With two projects under construction in downtown Beirut, the New York–based practice L.E.FT has found fertile ground for exploring spatial politics, along with a creative freedom that can be hard to come by in the United States. “Lebanon is much more forgiving, bureaucratically speaking,” partner Ziad Jamaleddine explained. “Even though it is a very traditional culture in certain respects, there is still more room to experiment.”

The firm’s three Lebanon-born partners—Jamaleddine, Makram el Kadi, and Naji Moujaes—have used that freedom to probe shifting social boundaries, whether at the scale of the block or the international border. The Beirut Exhibition Hall, now under construction, is designed as a placeholder amid a stretch of reclaimed waterfront destined for redevelopment. To reflect the potential of its surroundings, the firm is cladding the exterior in a custom corrugated, mirrored aluminum. “We’re playing with the border between an uncertain interior and an uncertain exterior,” Jamaleddine said. “It will become an indicator of the urban growth around it.” At the other end of the spectrum, L.E.FT proposed an evacuation plan for the entire Lebanese population using a fleet of barges that, once they have entered international waters, double as refuges with social freedoms typically barred on land.

The Beirut Exhibition Hall's corrugated mirrored aluminum cladding reflects the massive redevelopment of the district around it.
Courtesy L.E.FT

The three partners studied at the American University of Beirut before embarking on graduate training in the U.S. El Kadi and Jamaleddine then worked at Steven Holl Architects for five years before launching L.E.FT in 2005. Having completed several New York interiors and a series of boutiques for the Intermix apparel line, the three-person office is now collaborating with Holl on the Beirut Marina as part of the war-torn city’s ongoing reconstruction. The mixed-use complex is a set of sweeping, low-lying platforms that extend the existing corniche as an “urban beach.” A landscape-driven logic also informs the Baabdat Residence, scheduled to begin construction in Lebanon this year, with a spectacular rooftop roundabout that echoes the region’s agricultural terraces.

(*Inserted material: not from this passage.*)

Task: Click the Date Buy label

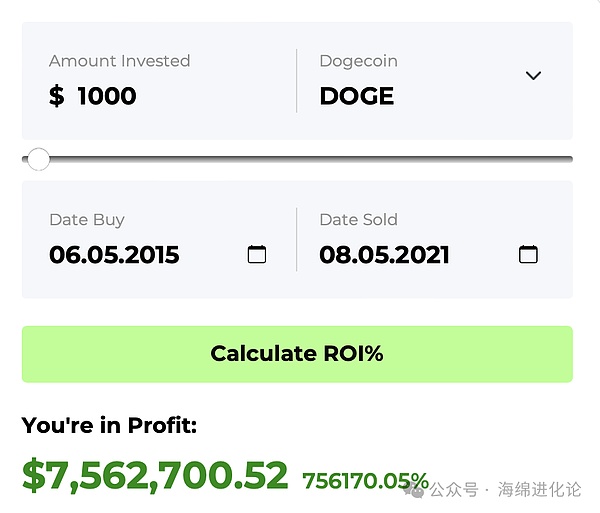Action: (x=87, y=219)
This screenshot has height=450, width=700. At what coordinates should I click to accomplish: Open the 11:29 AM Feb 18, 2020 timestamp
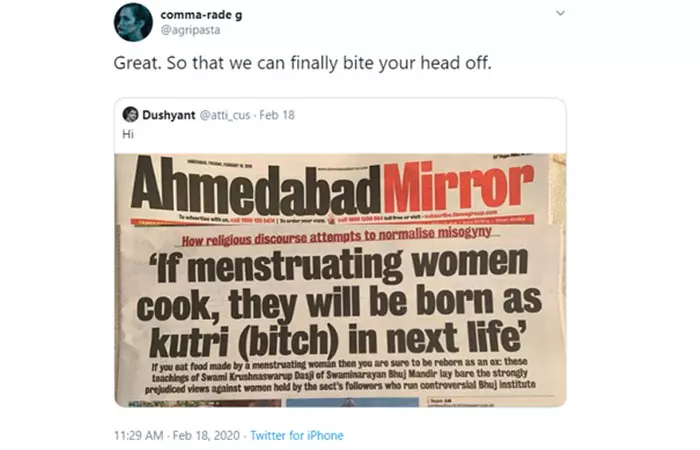point(177,435)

It is not in Lebanon but Norway where the firm has most inventively melded site and social program. Commissioned by the town of Holmestrand to connect its historic village with a clifftop addition, the architects proposed an urban armature along an existing pedestrian path up the hillside. Designed with Oslo-based Studio hp Landskap, the plan’s focal point is an elevator tower that links the two levels while serving as an infrastructural spine for apartments. (The town is currently seeking investors for the project.) Embedded within the slope are grotto-like cultural and commecial structures, while a series of villas lines the upper cliff edge. “We conceived it as a whole urban development that would be more economically beneficial for the city,” said el Kadi. “It’s a building camouflaged as a masterplan.”